§ **Assigned task**
Which lines of the records contain "computer"? Collect every one of them.

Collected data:
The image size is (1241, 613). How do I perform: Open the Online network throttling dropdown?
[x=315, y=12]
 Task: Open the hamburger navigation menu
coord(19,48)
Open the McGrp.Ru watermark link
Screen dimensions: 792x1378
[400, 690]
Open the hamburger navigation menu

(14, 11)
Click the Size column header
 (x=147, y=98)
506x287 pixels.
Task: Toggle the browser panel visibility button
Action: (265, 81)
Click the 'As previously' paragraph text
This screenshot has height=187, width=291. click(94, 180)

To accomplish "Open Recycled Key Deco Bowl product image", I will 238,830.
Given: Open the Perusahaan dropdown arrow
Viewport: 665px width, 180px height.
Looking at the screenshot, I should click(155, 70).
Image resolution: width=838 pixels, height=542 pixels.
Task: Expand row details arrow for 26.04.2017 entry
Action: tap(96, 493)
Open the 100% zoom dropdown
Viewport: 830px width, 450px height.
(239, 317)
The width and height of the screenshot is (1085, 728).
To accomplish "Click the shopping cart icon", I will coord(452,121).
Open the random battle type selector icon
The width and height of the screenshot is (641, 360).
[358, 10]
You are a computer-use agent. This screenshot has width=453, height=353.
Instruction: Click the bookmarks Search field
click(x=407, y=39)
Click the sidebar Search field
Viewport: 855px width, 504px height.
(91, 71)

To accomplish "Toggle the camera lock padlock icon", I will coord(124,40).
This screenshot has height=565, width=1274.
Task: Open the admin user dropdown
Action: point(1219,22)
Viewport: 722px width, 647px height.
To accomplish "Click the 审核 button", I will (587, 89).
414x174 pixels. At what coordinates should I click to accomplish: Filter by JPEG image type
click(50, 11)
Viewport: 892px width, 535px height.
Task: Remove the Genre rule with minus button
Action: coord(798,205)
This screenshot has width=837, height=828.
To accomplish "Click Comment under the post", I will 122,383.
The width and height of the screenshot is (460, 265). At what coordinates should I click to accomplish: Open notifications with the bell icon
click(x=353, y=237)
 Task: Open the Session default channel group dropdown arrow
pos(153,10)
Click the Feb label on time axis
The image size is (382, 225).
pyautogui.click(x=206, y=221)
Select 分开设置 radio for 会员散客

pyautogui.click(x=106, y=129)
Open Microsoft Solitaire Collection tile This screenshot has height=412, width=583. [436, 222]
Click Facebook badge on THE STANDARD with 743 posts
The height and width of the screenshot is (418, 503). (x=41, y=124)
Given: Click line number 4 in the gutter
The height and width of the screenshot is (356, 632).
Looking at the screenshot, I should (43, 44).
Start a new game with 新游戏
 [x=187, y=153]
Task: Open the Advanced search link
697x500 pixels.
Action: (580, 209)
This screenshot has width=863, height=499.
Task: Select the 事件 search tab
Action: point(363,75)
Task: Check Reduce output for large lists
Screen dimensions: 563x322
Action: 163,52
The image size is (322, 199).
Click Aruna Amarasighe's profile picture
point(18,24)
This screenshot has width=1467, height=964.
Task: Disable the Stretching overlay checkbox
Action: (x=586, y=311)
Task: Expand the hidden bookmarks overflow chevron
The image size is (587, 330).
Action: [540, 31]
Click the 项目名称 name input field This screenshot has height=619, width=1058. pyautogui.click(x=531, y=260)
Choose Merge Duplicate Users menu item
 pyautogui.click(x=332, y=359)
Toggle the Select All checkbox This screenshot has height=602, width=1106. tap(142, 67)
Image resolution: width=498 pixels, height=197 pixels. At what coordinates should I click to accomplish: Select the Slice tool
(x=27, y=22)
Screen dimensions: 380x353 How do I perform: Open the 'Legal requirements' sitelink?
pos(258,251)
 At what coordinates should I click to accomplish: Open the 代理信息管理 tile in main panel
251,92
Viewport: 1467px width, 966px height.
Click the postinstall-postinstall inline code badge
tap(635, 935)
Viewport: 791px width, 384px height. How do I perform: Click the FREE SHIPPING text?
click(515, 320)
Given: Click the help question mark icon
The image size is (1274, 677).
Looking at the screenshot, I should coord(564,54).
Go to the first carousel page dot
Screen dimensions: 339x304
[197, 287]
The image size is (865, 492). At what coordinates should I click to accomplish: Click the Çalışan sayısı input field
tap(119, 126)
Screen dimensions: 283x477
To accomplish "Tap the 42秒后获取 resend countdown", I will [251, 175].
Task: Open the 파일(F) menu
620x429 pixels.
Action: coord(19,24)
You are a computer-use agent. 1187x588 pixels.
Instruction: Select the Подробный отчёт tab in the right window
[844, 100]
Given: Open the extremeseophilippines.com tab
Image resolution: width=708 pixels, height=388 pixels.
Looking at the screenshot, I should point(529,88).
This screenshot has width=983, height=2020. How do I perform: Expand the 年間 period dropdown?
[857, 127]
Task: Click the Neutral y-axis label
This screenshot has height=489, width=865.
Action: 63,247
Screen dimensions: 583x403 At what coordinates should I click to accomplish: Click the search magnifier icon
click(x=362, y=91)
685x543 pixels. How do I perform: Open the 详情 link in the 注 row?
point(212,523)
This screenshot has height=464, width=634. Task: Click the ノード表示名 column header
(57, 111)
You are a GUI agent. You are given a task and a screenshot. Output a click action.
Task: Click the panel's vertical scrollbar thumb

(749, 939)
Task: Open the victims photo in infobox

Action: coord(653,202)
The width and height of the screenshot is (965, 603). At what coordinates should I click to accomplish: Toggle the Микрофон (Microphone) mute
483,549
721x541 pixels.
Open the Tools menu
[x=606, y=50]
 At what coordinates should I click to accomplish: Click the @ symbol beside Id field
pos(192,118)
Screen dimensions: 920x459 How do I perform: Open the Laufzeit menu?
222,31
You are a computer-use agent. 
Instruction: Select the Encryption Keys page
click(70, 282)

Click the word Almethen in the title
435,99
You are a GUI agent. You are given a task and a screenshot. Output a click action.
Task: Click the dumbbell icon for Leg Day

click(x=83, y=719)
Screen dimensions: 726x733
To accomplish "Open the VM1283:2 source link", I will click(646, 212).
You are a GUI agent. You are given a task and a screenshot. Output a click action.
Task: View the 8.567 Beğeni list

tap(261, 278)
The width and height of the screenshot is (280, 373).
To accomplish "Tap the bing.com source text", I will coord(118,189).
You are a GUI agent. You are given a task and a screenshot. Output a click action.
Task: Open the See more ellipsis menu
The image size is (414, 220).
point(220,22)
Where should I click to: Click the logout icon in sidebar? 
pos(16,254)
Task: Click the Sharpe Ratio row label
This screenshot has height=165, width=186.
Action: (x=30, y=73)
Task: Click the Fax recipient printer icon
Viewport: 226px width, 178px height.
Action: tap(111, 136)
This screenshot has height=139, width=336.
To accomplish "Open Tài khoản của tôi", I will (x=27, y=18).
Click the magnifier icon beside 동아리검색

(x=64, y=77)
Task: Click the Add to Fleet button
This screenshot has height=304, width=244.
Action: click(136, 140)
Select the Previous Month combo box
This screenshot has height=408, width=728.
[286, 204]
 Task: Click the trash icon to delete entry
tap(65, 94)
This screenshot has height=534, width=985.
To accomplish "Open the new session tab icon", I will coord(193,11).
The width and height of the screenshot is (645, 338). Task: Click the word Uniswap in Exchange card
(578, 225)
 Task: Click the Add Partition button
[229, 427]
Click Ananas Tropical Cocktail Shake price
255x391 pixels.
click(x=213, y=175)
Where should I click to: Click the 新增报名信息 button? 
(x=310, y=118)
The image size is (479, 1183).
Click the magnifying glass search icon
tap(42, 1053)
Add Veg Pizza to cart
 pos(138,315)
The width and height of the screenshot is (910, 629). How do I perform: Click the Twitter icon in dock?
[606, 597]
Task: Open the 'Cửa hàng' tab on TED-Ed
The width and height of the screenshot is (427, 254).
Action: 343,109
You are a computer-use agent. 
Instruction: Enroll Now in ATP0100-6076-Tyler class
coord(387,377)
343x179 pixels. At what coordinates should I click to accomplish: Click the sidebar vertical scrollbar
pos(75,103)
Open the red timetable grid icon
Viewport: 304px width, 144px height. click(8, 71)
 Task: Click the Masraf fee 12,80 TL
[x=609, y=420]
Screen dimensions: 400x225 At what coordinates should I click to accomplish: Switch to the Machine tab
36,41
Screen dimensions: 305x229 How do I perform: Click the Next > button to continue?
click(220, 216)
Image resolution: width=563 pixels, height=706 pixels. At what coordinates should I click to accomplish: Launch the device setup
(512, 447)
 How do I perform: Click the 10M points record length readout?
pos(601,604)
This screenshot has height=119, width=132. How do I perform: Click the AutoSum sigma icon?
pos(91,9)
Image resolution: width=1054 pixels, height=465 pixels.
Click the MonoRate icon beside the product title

§ **Problem solution**
You are a computer-use agent. This screenshot has width=453, height=353.
You are a computer-use agent. 1187x588 pixels.
You are a computer-use agent. 
You are a computer-use agent. 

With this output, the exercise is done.